_RECORD EXTRACTS_
# # #

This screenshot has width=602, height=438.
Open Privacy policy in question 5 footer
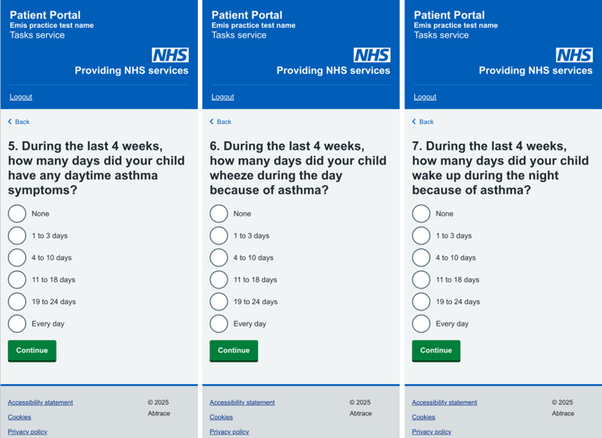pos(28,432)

# # #

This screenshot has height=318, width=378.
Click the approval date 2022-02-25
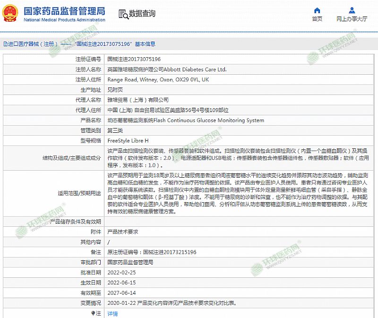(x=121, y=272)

# # #

_GIVEN REQUEST_
Starting with the line with "This screenshot has height=318, width=378." and going on through the line with "(x=121, y=272)", switch "approval date" to "release date" and give those rows again with nothing else changed. Leave out the pictures.

_RESPONSE_
This screenshot has height=318, width=378.
Click the release date 2022-02-25
(x=121, y=272)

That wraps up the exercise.